## STATED PROBLEM
Swap "hand gesture" for "wave" in the rows that start with the line containing "At what coordinates should I click to accomplish: Return" and continue through the line containing "[189, 1460]". Give back only those rows, with everything else left the same.

(Records of locating words and elements)
[start]

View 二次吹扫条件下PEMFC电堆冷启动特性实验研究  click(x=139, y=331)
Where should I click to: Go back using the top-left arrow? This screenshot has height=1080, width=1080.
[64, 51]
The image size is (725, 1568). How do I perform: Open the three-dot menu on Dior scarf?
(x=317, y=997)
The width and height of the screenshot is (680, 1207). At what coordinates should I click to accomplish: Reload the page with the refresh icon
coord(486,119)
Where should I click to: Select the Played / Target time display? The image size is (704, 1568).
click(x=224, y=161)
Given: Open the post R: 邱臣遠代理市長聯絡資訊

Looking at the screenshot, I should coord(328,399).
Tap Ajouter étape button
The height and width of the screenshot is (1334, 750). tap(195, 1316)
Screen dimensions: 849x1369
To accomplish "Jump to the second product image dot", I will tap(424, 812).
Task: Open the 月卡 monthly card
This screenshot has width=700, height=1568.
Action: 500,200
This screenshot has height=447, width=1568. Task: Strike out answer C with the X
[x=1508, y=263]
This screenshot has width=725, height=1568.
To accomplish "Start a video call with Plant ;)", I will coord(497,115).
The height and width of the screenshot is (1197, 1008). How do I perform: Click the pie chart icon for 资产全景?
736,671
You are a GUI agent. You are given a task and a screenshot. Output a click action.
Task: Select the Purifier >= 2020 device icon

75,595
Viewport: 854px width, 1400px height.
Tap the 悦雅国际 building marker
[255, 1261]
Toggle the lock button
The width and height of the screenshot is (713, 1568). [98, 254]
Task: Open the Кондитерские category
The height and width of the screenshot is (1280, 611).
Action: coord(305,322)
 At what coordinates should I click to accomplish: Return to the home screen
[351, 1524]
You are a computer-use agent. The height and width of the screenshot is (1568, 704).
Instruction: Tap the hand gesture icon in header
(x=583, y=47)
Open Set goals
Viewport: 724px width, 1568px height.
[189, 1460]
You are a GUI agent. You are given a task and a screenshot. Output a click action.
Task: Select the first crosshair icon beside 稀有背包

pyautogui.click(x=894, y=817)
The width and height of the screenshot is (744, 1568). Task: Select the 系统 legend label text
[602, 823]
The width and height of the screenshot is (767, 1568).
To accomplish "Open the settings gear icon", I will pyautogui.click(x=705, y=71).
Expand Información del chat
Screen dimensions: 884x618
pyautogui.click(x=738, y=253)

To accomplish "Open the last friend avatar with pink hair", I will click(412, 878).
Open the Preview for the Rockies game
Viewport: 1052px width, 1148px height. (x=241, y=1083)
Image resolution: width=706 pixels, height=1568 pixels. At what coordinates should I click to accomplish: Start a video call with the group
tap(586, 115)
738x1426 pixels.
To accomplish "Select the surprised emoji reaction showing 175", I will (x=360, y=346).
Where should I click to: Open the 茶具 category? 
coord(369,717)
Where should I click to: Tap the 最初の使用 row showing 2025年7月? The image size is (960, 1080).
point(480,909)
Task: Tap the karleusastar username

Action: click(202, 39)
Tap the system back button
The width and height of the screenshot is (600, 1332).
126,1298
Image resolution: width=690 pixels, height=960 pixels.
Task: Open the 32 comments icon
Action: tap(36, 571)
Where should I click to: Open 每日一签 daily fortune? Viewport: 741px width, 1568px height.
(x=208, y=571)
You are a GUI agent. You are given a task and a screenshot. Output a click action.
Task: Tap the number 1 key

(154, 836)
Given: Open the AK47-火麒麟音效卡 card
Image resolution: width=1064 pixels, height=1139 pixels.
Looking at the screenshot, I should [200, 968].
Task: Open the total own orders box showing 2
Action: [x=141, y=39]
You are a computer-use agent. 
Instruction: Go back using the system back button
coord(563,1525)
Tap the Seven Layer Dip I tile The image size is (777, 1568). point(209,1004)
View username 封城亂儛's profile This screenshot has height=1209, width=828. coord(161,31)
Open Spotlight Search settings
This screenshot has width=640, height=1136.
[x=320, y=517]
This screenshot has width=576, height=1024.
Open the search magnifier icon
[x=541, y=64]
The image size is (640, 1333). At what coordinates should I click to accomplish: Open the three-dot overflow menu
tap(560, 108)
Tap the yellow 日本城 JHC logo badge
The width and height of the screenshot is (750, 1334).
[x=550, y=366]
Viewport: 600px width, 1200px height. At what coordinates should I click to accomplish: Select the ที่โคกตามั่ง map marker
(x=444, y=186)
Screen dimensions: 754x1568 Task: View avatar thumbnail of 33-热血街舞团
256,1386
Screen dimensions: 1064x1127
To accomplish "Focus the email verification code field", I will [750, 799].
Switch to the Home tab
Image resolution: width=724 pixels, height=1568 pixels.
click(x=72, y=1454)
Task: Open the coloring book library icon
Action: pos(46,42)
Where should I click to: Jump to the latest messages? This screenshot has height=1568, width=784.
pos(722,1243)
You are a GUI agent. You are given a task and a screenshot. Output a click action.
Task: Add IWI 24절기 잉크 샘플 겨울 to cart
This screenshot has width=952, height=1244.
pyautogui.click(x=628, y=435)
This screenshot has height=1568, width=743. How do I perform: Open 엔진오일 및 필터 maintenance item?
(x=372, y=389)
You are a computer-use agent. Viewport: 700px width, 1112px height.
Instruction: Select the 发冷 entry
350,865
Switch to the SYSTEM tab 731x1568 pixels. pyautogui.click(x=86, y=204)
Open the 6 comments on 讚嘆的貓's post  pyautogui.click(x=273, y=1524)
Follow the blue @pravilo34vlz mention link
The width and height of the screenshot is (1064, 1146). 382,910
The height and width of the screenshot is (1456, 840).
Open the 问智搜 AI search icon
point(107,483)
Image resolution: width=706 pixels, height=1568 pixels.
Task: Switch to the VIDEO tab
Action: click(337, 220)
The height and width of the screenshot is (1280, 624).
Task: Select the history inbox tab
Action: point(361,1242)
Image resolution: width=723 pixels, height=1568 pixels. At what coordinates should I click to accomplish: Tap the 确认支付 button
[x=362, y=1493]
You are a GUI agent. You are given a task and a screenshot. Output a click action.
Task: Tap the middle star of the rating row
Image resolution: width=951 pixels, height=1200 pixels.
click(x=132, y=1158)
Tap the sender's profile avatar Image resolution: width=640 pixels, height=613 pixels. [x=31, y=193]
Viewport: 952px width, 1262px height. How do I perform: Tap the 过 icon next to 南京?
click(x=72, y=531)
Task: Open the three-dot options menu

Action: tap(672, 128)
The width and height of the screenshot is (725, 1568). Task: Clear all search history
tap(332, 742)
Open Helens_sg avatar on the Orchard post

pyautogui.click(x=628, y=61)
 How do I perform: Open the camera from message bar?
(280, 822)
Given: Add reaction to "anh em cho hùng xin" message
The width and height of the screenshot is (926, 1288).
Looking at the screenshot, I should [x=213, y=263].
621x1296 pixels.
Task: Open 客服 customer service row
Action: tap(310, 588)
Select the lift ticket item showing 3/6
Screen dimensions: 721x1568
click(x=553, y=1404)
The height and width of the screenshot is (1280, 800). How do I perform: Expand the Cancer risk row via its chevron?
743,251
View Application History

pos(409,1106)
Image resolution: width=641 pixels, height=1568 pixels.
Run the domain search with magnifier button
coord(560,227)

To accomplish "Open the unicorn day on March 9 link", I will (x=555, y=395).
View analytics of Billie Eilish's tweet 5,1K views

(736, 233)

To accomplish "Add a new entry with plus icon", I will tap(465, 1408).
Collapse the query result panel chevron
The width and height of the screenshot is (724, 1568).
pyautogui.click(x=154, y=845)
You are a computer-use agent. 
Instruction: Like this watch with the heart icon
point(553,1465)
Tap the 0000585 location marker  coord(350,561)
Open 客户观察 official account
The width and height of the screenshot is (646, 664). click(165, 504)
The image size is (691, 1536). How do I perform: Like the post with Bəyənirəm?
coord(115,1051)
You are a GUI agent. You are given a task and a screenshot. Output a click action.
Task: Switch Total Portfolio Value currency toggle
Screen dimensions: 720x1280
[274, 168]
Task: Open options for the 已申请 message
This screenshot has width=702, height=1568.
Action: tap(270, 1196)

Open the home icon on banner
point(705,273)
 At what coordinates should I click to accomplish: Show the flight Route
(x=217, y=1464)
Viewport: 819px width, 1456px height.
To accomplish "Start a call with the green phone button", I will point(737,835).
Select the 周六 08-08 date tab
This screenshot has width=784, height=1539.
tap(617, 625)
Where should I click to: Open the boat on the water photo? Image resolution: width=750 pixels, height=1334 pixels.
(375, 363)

[end]

## COMPLETED TASK
 At what coordinates should I click to accomplish: Return to the home screen
[351, 1524]
You are a computer-use agent. The height and width of the screenshot is (1568, 704).
Instruction: Tap the wave icon in header
(x=583, y=47)
Open Set goals
Viewport: 724px width, 1568px height.
[189, 1460]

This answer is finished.